> **YOUR GOAL**: Reproduce exactly the lines below from the one containing "Instruction: Expand the" through the one containing "This screenshot has width=1936, height=1312.", including both, and nothing else.

____

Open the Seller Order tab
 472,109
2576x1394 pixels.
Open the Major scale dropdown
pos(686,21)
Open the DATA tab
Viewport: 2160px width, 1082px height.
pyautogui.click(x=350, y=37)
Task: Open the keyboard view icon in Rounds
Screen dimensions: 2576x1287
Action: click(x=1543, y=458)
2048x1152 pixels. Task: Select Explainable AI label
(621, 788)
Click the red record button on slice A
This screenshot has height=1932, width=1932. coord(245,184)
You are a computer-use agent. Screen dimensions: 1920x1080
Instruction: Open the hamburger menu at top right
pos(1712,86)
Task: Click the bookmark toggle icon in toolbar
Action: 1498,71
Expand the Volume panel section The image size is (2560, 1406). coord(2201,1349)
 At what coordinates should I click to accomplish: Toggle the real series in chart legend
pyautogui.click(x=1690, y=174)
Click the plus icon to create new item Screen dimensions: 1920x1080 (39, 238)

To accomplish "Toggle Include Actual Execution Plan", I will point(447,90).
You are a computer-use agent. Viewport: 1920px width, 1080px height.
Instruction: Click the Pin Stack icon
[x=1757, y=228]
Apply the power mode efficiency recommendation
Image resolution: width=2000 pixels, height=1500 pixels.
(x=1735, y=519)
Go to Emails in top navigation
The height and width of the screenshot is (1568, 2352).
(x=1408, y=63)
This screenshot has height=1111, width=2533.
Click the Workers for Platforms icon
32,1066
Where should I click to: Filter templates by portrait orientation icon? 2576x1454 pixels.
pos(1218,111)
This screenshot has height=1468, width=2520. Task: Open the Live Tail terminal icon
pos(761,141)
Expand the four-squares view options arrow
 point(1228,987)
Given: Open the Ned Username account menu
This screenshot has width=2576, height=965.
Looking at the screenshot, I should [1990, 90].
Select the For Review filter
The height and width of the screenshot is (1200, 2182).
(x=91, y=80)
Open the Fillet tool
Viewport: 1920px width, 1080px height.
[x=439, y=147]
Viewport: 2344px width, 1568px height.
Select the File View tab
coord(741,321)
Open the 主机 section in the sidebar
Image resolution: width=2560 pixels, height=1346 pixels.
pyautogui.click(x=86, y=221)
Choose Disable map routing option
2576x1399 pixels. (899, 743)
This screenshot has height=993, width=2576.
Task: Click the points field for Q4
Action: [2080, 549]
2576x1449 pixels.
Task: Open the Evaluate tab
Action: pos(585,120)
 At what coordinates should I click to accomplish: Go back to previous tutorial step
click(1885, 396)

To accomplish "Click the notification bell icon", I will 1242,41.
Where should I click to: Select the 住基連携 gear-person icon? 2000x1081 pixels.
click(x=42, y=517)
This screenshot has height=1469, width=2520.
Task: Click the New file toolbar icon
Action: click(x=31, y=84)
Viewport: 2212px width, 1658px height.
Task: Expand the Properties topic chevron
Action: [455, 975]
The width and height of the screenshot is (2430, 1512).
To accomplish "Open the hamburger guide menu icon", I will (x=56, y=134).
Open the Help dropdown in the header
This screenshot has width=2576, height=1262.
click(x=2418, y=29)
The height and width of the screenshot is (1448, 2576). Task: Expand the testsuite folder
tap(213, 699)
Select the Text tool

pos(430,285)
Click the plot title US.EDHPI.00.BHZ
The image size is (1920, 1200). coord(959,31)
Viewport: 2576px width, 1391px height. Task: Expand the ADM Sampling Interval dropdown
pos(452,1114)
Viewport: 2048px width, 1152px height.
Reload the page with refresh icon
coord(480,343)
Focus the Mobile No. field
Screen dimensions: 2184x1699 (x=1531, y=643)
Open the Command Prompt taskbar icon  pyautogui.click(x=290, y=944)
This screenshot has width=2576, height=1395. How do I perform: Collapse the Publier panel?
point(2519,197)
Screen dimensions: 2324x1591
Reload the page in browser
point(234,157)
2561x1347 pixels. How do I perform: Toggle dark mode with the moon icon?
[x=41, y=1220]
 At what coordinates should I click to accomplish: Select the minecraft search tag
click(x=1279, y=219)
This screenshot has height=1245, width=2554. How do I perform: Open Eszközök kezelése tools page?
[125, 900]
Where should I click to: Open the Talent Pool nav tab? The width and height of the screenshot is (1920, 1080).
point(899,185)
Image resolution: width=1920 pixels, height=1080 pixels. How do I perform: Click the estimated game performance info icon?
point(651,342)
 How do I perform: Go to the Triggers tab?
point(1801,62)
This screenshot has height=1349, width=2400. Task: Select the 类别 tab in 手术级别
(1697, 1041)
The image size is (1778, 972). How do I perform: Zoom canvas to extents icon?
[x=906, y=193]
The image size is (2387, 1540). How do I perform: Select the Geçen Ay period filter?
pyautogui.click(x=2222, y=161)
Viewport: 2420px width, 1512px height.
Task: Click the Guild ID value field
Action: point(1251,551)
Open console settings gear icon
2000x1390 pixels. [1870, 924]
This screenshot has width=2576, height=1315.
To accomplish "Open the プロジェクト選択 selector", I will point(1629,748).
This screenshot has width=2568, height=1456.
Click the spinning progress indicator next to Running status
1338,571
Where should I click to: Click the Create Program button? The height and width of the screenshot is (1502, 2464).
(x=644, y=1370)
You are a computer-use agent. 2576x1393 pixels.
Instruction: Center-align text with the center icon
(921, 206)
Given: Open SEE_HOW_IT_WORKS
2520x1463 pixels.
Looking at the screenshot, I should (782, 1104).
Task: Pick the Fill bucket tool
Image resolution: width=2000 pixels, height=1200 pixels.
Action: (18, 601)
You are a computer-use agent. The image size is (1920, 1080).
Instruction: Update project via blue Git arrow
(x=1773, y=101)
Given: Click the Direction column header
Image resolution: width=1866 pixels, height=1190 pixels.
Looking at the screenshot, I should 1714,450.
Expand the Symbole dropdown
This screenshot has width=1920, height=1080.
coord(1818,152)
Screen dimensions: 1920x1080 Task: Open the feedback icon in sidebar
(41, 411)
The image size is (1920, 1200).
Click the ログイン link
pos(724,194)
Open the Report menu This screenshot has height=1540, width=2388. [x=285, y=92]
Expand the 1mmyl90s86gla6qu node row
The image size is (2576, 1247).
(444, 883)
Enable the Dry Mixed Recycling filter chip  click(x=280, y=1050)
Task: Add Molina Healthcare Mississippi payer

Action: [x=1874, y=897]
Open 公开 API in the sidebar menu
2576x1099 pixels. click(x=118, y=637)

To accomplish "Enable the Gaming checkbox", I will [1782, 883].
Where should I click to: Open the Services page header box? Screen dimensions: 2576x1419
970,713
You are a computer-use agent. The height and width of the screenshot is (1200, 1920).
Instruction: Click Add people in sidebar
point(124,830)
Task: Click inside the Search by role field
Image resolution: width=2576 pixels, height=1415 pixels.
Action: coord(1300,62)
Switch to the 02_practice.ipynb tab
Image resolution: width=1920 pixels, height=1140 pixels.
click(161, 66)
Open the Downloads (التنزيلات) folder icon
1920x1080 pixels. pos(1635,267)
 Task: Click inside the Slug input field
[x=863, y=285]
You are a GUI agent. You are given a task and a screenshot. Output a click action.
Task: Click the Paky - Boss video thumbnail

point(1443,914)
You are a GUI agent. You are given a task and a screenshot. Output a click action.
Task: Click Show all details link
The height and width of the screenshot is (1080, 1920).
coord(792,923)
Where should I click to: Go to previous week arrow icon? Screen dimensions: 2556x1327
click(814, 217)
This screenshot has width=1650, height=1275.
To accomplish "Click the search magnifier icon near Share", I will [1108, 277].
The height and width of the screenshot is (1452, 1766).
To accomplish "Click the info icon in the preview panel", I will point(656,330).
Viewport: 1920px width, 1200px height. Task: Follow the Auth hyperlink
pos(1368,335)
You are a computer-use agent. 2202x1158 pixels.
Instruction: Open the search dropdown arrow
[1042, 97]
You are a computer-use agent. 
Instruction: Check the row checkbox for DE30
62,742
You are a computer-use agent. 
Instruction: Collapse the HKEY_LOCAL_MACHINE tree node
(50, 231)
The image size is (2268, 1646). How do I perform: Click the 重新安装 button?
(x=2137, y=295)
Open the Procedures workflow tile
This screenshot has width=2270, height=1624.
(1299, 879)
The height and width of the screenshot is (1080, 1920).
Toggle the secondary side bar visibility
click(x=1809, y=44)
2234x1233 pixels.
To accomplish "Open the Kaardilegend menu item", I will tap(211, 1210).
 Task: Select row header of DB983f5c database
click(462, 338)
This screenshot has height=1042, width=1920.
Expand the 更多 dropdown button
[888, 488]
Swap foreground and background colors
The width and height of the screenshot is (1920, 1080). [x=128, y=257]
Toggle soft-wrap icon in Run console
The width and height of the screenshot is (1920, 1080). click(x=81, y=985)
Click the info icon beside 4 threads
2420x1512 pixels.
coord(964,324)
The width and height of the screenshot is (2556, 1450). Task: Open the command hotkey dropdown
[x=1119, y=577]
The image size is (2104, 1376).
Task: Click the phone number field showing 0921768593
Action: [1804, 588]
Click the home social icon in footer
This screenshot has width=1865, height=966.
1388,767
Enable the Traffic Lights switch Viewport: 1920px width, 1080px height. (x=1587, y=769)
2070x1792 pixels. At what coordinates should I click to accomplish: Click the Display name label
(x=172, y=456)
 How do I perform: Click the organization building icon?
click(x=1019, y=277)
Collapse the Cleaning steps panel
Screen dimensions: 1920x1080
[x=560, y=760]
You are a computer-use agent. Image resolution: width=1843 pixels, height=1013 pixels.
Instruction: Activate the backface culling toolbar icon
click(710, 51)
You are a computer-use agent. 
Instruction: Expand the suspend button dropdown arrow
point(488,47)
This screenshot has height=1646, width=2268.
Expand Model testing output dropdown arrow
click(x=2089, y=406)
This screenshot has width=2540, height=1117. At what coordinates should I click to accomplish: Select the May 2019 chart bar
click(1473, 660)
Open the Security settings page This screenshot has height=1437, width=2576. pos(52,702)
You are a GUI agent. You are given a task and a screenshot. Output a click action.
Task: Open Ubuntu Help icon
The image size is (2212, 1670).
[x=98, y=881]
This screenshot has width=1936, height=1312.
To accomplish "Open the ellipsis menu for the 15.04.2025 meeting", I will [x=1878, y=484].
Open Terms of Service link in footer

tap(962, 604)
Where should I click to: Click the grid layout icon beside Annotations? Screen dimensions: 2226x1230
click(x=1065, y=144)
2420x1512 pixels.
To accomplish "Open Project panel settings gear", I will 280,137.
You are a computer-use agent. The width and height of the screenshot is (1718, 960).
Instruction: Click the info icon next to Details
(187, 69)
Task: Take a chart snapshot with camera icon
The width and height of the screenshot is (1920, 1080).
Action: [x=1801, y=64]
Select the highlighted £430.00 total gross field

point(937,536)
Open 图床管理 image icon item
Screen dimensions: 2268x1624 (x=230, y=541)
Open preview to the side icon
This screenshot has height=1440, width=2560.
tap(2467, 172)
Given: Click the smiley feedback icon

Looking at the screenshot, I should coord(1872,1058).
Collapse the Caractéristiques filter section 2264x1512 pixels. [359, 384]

____

> **RESPONSE**:
Instruction: Expand the suspend button dropdown arrow
point(488,47)
This screenshot has height=1646, width=2268.
Expand Model testing output dropdown arrow
click(x=2089, y=406)
This screenshot has width=2540, height=1117. At what coordinates should I click to accomplish: Select the May 2019 chart bar
click(1473, 660)
Open the Security settings page This screenshot has height=1437, width=2576. pos(52,702)
You are a GUI agent. You are given a task and a screenshot. Output a click action.
Task: Open Ubuntu Help icon
The image size is (2212, 1670).
[x=98, y=881]
This screenshot has width=1936, height=1312.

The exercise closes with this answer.